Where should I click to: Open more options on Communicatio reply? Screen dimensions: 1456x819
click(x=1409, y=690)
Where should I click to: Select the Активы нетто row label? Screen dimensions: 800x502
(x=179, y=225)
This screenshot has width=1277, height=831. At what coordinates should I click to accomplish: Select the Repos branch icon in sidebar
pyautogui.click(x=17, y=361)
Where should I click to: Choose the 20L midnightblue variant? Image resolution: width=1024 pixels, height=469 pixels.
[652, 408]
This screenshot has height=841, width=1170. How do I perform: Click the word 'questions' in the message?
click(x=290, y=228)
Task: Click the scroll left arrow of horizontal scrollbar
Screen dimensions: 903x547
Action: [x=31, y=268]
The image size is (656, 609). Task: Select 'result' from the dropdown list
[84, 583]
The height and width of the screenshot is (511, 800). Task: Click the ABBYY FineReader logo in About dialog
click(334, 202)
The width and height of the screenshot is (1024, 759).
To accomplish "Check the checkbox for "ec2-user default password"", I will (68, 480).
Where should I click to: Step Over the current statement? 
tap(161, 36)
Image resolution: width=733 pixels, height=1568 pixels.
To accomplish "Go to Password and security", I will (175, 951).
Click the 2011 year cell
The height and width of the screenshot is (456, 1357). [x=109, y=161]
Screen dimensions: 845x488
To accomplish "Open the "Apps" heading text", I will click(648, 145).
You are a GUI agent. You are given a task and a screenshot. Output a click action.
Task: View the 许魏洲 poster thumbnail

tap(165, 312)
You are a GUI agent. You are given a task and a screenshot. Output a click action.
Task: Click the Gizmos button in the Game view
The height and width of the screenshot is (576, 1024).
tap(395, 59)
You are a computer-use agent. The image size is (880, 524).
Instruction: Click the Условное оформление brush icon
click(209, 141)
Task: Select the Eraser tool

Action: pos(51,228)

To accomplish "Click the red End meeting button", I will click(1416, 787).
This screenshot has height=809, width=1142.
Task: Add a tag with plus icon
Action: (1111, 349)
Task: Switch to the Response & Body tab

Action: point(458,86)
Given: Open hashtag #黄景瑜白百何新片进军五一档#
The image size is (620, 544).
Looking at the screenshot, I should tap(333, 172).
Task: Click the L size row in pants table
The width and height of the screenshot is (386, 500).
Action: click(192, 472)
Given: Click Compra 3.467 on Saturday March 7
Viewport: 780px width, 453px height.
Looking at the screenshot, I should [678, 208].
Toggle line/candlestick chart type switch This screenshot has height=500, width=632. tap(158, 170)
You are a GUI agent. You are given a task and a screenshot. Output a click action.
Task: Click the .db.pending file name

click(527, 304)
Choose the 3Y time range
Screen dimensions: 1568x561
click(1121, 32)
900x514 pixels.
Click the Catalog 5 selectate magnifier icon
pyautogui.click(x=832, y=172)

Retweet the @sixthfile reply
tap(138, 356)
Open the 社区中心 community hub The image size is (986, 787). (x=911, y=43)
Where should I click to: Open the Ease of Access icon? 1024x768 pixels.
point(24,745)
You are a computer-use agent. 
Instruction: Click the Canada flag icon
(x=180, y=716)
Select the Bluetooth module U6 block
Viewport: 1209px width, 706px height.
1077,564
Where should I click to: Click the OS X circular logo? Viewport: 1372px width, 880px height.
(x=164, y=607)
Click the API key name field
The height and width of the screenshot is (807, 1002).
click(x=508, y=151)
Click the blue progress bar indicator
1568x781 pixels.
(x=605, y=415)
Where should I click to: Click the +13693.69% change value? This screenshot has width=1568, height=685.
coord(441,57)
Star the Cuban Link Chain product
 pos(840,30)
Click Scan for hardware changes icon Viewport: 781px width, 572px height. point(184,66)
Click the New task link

Task: Give back every entry exactly, with nothing left out.

Exercise response:
Where should I click to: Open more options on Communicatio reply? Screen dimensions: 1456x819
click(x=1409, y=690)
Where should I click to: Select the Активы нетто row label? Screen dimensions: 800x502
(x=179, y=225)
This screenshot has width=1277, height=831. At what coordinates should I click to accomplish: Select the Repos branch icon in sidebar
pyautogui.click(x=17, y=361)
Where should I click to: Choose the 20L midnightblue variant? Image resolution: width=1024 pixels, height=469 pixels.
[652, 408]
This screenshot has height=841, width=1170. How do I perform: Click the word 'questions' in the message?
click(x=290, y=228)
Task: Click the scroll left arrow of horizontal scrollbar
Screen dimensions: 903x547
Action: [x=31, y=268]
The image size is (656, 609). Task: Select 'result' from the dropdown list
[84, 583]
The height and width of the screenshot is (511, 800). Task: Click the ABBYY FineReader logo in About dialog
click(334, 202)
The width and height of the screenshot is (1024, 759).
To accomplish "Check the checkbox for "ec2-user default password"", I will (68, 480).
Where should I click to: Step Over the current statement? 
tap(161, 36)
Image resolution: width=733 pixels, height=1568 pixels.
To accomplish "Go to Password and security", I will (175, 951).
Click the 2011 year cell
The height and width of the screenshot is (456, 1357). [x=109, y=161]
Screen dimensions: 845x488
To accomplish "Open the "Apps" heading text", I will click(648, 145).
You are a GUI agent. You are given a task and a screenshot. Output a click action.
Task: View the 许魏洲 poster thumbnail

tap(165, 312)
You are a GUI agent. You are given a task and a screenshot. Output a click action.
Task: Click the Gizmos button in the Game view
The height and width of the screenshot is (576, 1024).
tap(395, 59)
You are a computer-use agent. The image size is (880, 524).
Instruction: Click the Условное оформление brush icon
click(209, 141)
Task: Select the Eraser tool

Action: pos(51,228)

To accomplish "Click the red End meeting button", I will click(1416, 787).
This screenshot has height=809, width=1142.
Task: Add a tag with plus icon
Action: (1111, 349)
Task: Switch to the Response & Body tab

Action: point(458,86)
Given: Open hashtag #黄景瑜白百何新片进军五一档#
The image size is (620, 544).
Looking at the screenshot, I should tap(333, 172).
Task: Click the L size row in pants table
The width and height of the screenshot is (386, 500).
Action: click(192, 472)
Given: Click Compra 3.467 on Saturday March 7
Viewport: 780px width, 453px height.
Looking at the screenshot, I should [678, 208].
Toggle line/candlestick chart type switch This screenshot has height=500, width=632. tap(158, 170)
You are a GUI agent. You are given a task and a screenshot. Output a click action.
Task: Click the .db.pending file name

click(527, 304)
Choose the 3Y time range
Screen dimensions: 1568x561
click(1121, 32)
900x514 pixels.
Click the Catalog 5 selectate magnifier icon
pyautogui.click(x=832, y=172)

Retweet the @sixthfile reply
tap(138, 356)
Open the 社区中心 community hub The image size is (986, 787). (x=911, y=43)
Where should I click to: Open the Ease of Access icon? 1024x768 pixels.
point(24,745)
You are a computer-use agent. 
Instruction: Click the Canada flag icon
(x=180, y=716)
Select the Bluetooth module U6 block
Viewport: 1209px width, 706px height.
1077,564
Where should I click to: Click the OS X circular logo? Viewport: 1372px width, 880px height.
(x=164, y=607)
Click the API key name field
The height and width of the screenshot is (807, 1002).
click(x=508, y=151)
Click the blue progress bar indicator
1568x781 pixels.
(x=605, y=415)
Where should I click to: Click the +13693.69% change value? This screenshot has width=1568, height=685.
coord(441,57)
Star the Cuban Link Chain product
 pos(840,30)
Click Scan for hardware changes icon Viewport: 781px width, 572px height. point(184,66)
Click the New task link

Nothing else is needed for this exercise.